Traceback (most recent call last):
  File "/home/cs50ai/src/harvard_cs50_ai/week2/bayesnet/likelihood.py", line 1, in <module>
    from model import model
  File "/home/cs50ai/src/harvard_cs50_ai/week2/bayesnet/model.py", line 19, in <module>
    maintenance = JointCategorical(maint_probs, [rain.distribution])
  File "/home/cs50ai/src/harvard_cs50_ai/week2/.venv/lib64/python3.10/site-packages/torch/nn/modules/module.py", line 1614, in __getattr__
    raise AttributeError("'{}' object has no attribute '{}'".format(
AttributeError: 'Categorical' object has no attribute 'distribution'

I don't see an applicable distribution type for <0.7, 0.2, 0.1> because that is the distribution for that variable. I also don't see how to set it within Categorical.
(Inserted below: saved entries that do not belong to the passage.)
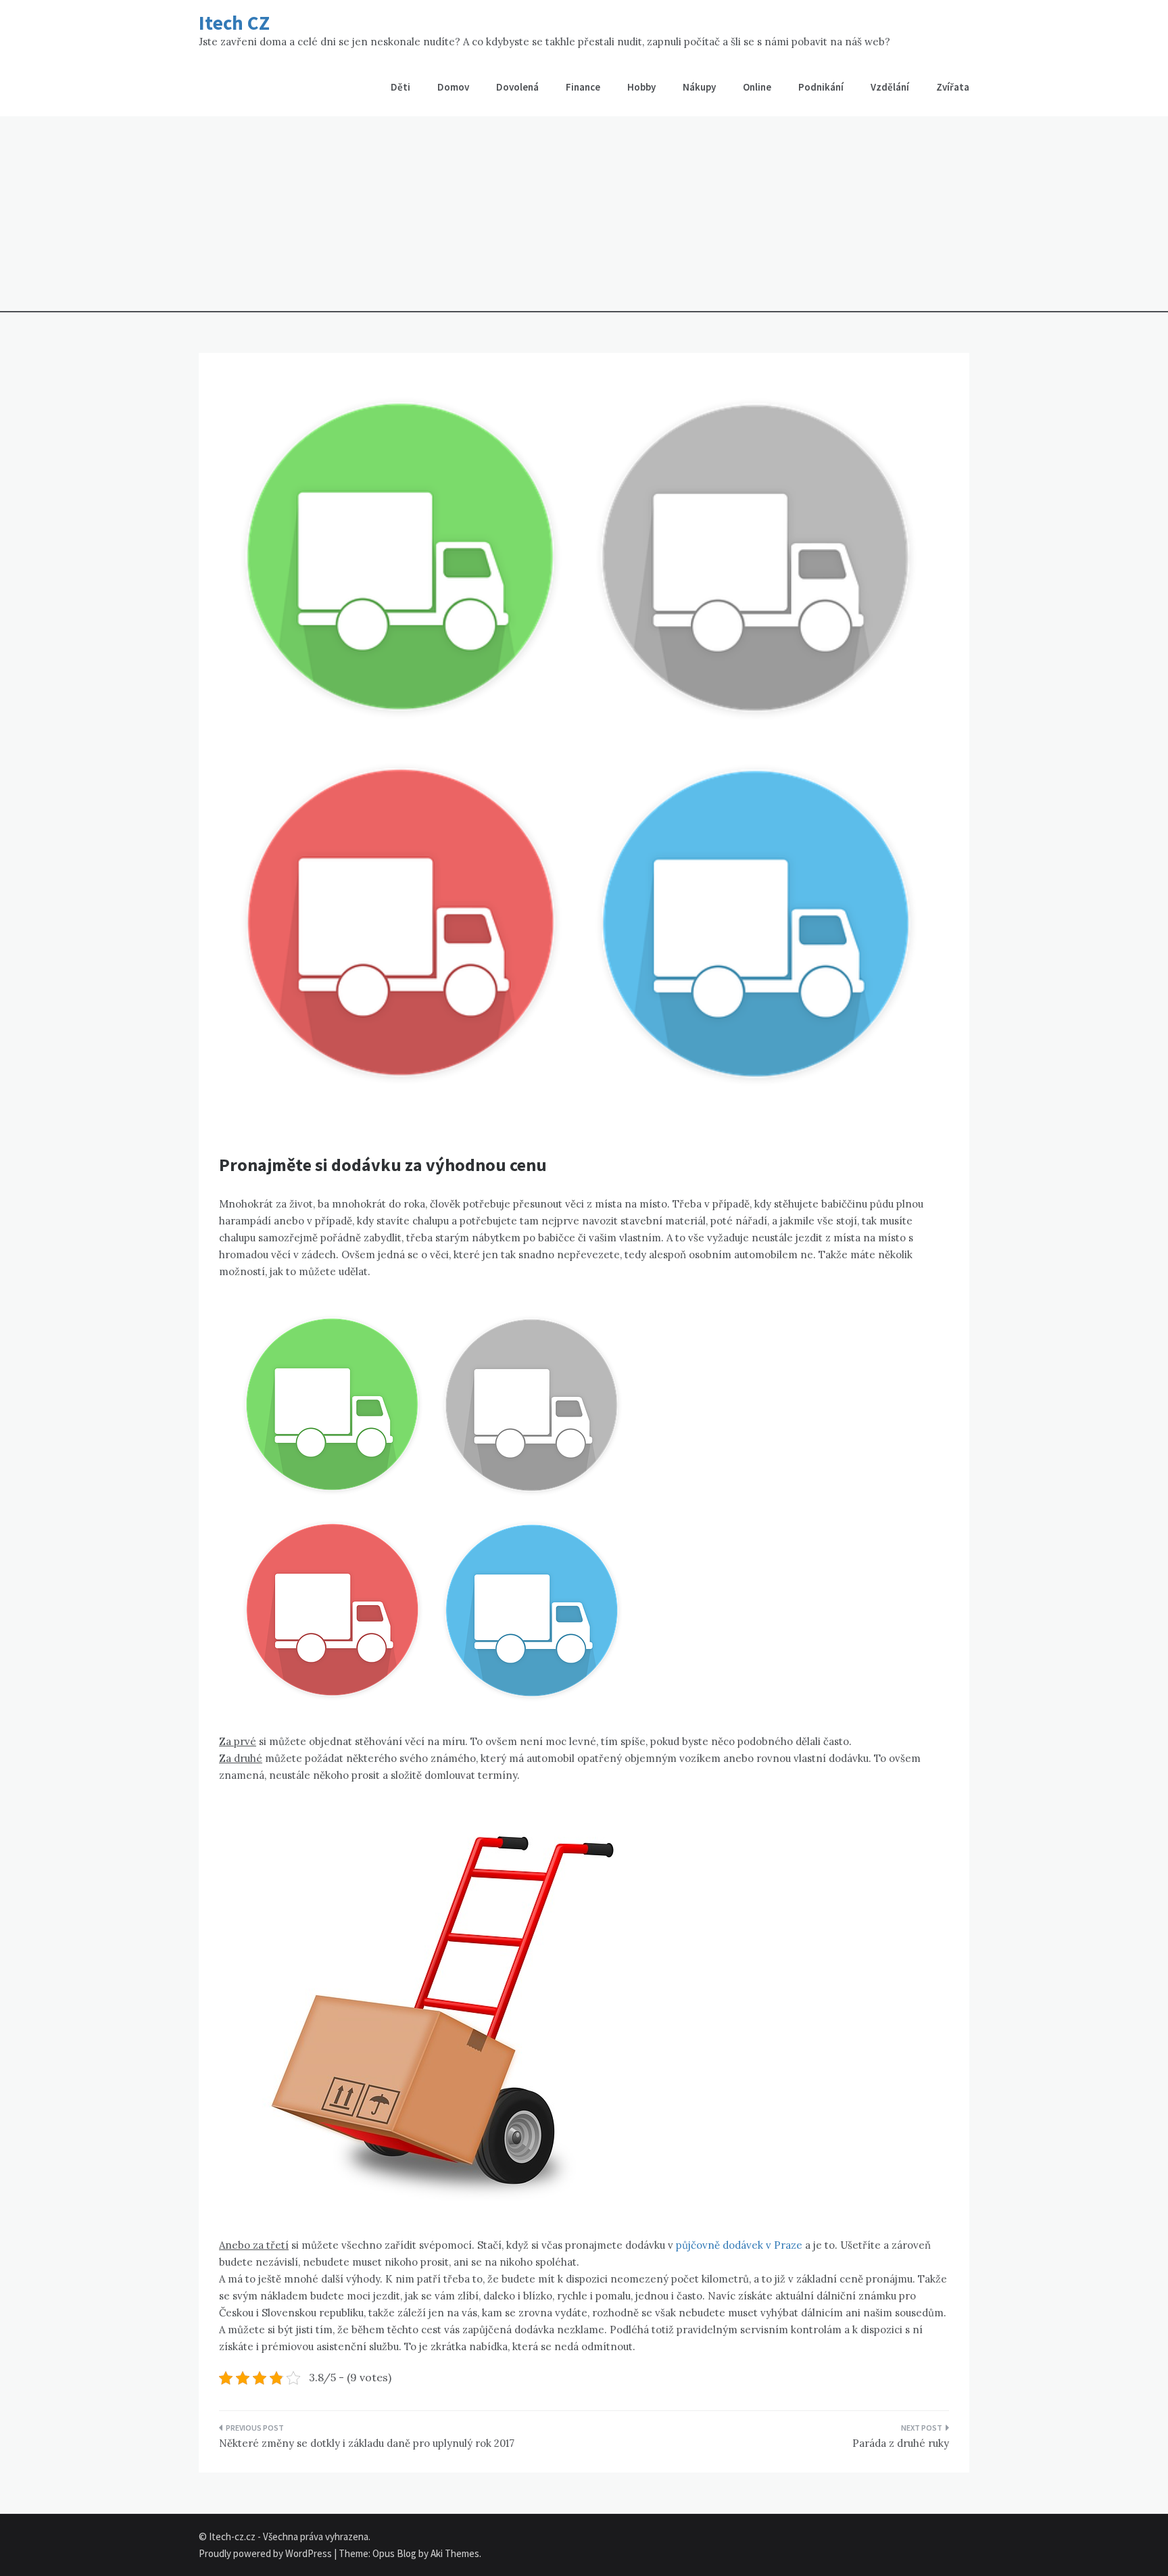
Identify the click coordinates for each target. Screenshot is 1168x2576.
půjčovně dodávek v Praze (739, 2245)
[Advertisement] (584, 217)
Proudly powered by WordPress (266, 2553)
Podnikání (821, 86)
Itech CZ (234, 22)
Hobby (641, 86)
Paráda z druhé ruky (900, 2443)
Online (757, 86)
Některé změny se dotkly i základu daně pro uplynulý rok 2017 (366, 2443)
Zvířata (952, 86)
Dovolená (517, 86)
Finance (583, 86)
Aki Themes (455, 2553)
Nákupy (699, 86)
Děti (400, 86)
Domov (453, 86)
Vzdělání (890, 86)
jmschrei commented 10 months ago

Hi @kronenpj

Sorry you're encountering issues. I think there are a few issues with your code.

(1) JointCategorical doesn't accept dictionaries, it accepts a tensor with d dimensions. If you five examples with four features each, you'd normally store that in a matrix with shape=(5,4). Here, you'd represent that data in a tensor of shape=(2,2,2,2) -- 2 for the number of possibilities in each feature, 4 dimensions for the 4 features. See the documentation: https://github.com/jmschrei/pomegranate/blob/master/pomegranate/distributions/joint_categorical.py#L34

(2) BayesianNetwork doesn't accept JointCategorical, only Categorical and ConditionalCategorical. Remember that when you're defining the network you're defining the source nodes, Categorical distributions, and the internal nodes, ConditionalCategorical ones. See https://github.com/jmschrei/pomegranate/blob/master/examples/Bayesian_Network_Monty_Hall.ipynb for how to format your Categorical and ConditionalCategorical distributions.
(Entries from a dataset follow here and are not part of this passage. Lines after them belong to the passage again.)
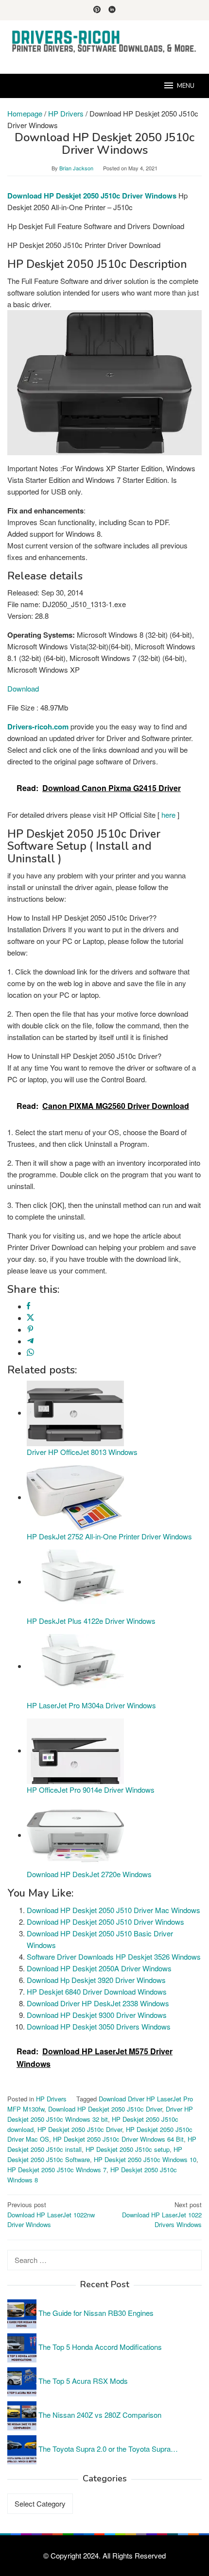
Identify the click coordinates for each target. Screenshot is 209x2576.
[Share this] (28, 1306)
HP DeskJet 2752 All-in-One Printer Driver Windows (109, 1536)
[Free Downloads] (104, 41)
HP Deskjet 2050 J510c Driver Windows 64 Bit (118, 2139)
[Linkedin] (112, 10)
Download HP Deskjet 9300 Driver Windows (97, 2015)
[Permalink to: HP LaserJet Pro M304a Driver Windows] (75, 1666)
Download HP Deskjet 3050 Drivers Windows (99, 2026)
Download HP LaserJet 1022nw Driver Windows (51, 2214)
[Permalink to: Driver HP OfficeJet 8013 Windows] (75, 1412)
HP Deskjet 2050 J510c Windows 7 (56, 2169)
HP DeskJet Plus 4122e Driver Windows (91, 1621)
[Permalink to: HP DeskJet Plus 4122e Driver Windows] (75, 1581)
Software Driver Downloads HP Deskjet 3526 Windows (114, 1956)
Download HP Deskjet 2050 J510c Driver (105, 2109)
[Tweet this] (30, 1318)
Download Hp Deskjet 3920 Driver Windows (96, 1980)
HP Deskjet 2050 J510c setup (128, 2149)
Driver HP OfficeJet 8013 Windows (82, 1452)
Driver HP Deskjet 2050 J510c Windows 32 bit (100, 2114)
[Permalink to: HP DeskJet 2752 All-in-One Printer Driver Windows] (75, 1497)
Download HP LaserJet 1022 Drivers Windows (162, 2214)
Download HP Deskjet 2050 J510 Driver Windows (105, 1921)
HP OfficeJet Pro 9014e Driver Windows (91, 1789)
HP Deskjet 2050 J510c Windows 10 (145, 2159)
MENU (185, 86)
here (168, 814)
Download (23, 688)
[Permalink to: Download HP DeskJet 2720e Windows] (75, 1835)
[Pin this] (30, 1329)
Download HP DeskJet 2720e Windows (89, 1874)
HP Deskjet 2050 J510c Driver (79, 2129)
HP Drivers (51, 2098)
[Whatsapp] (30, 1353)
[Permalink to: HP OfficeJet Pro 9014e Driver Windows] (75, 1750)
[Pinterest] (96, 10)
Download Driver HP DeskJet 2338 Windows (98, 2003)
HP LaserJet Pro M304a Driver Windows (91, 1705)
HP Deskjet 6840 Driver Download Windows (97, 1991)
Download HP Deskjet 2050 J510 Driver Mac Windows (113, 1910)
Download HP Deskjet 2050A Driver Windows (99, 1968)
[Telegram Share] (30, 1341)
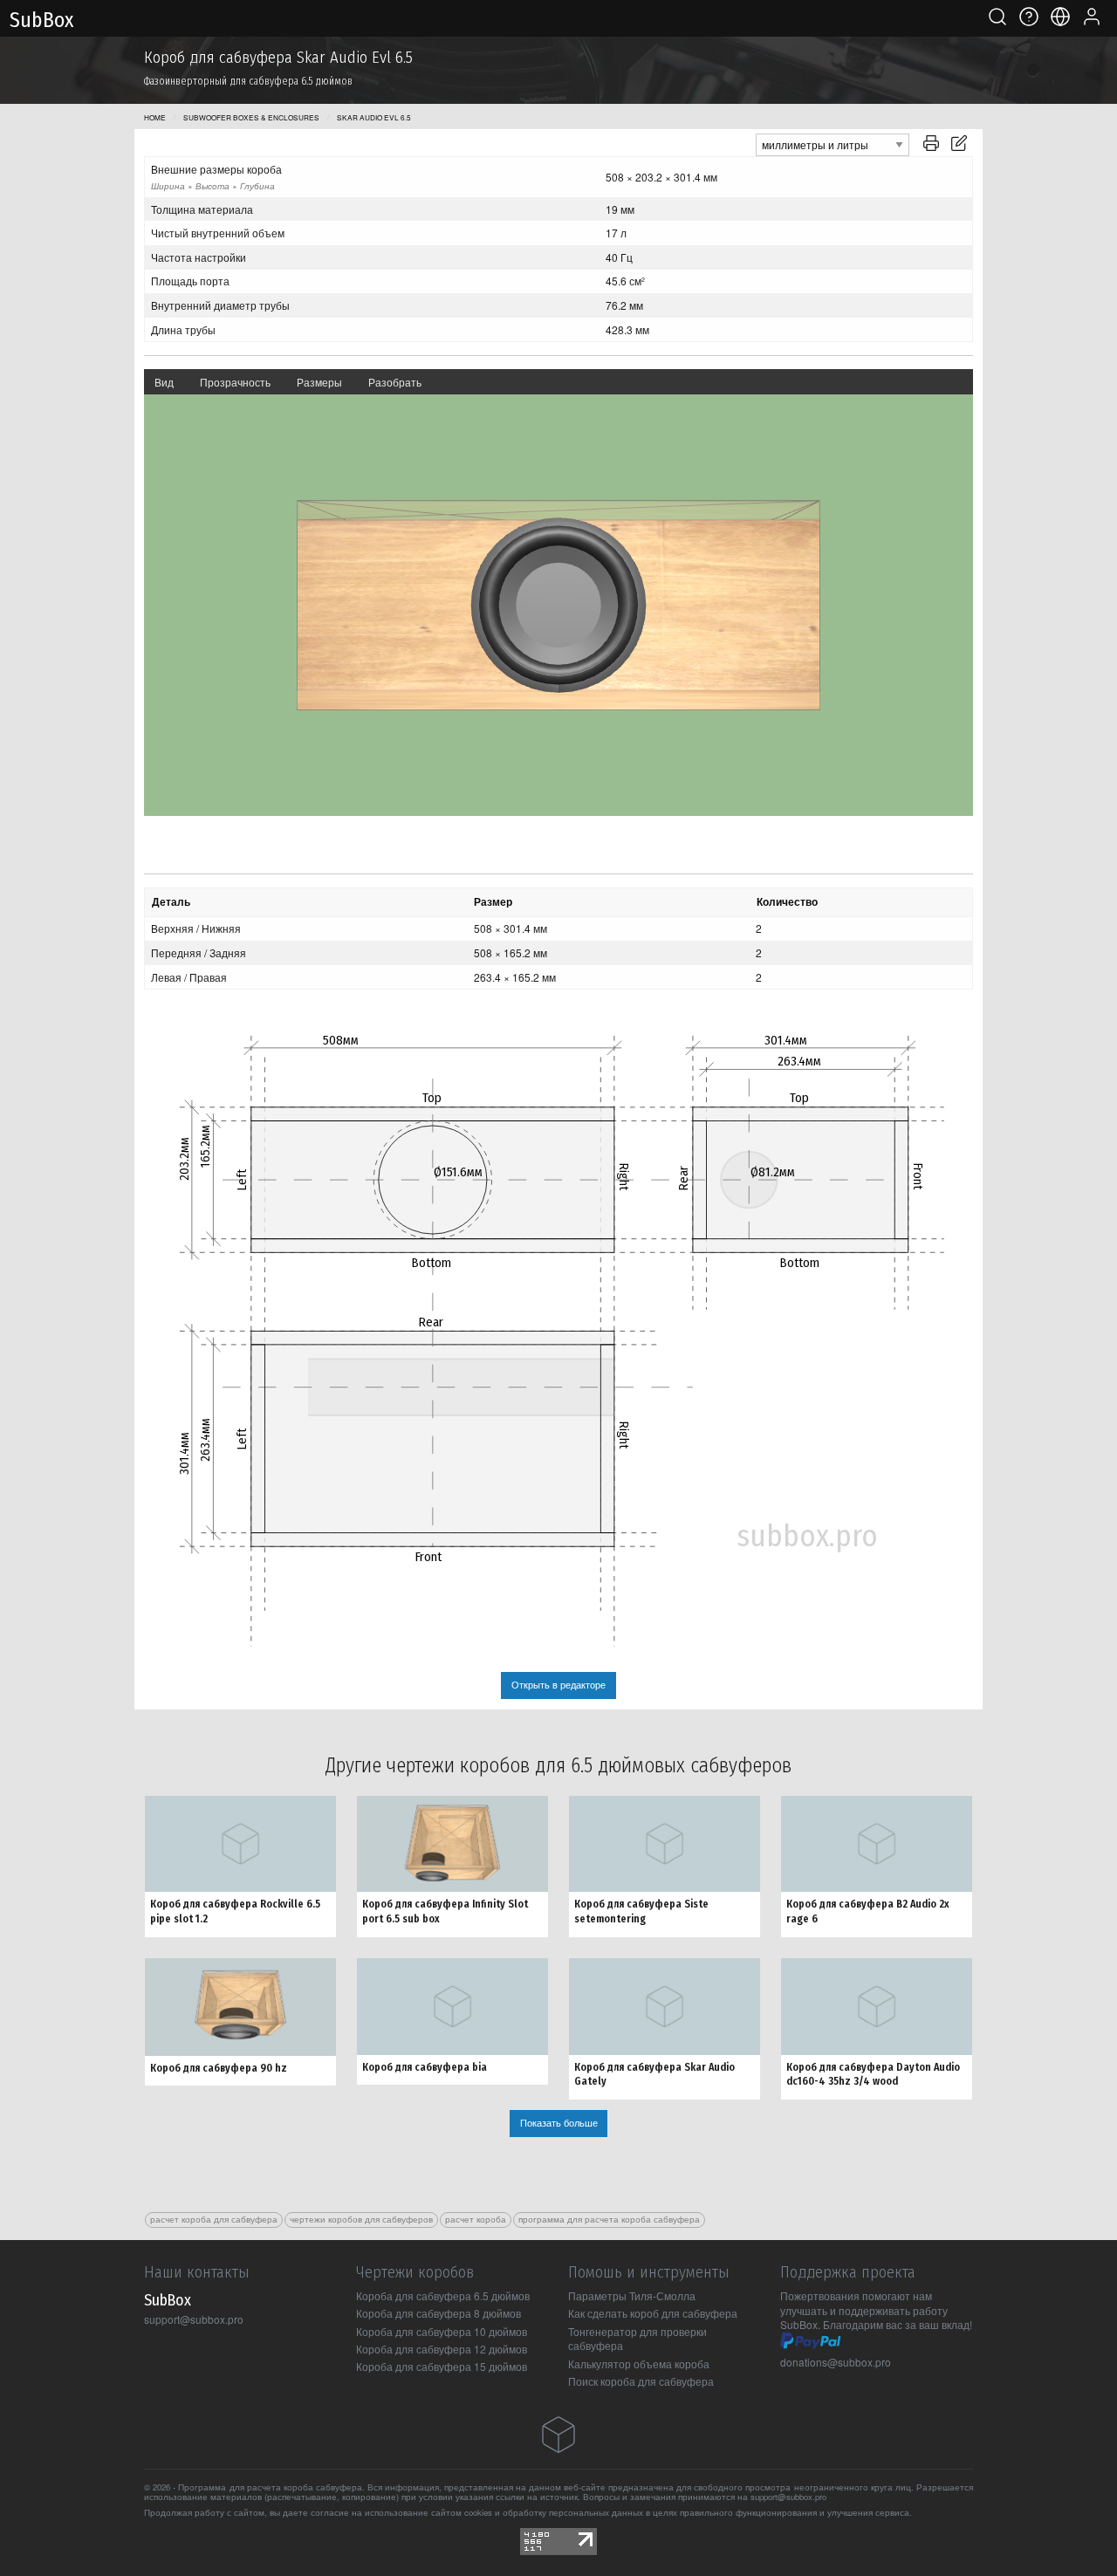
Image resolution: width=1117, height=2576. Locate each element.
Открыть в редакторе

(3) When making these distributions you no longer need to pass in the parent distributions into the child distributions directly. This is handled by the BayesianNetwork object. You just need to pass in the probabilities.

Let me know if you have any other questions.

mksit commented 10 months ago

Hi @jmschrei

ConditionalCategorical is poorly documented. Can you please explain more about how to use it in Bayesian network? How does each entry in the input distribution of ConditionalCategorical correspond to the other nodes?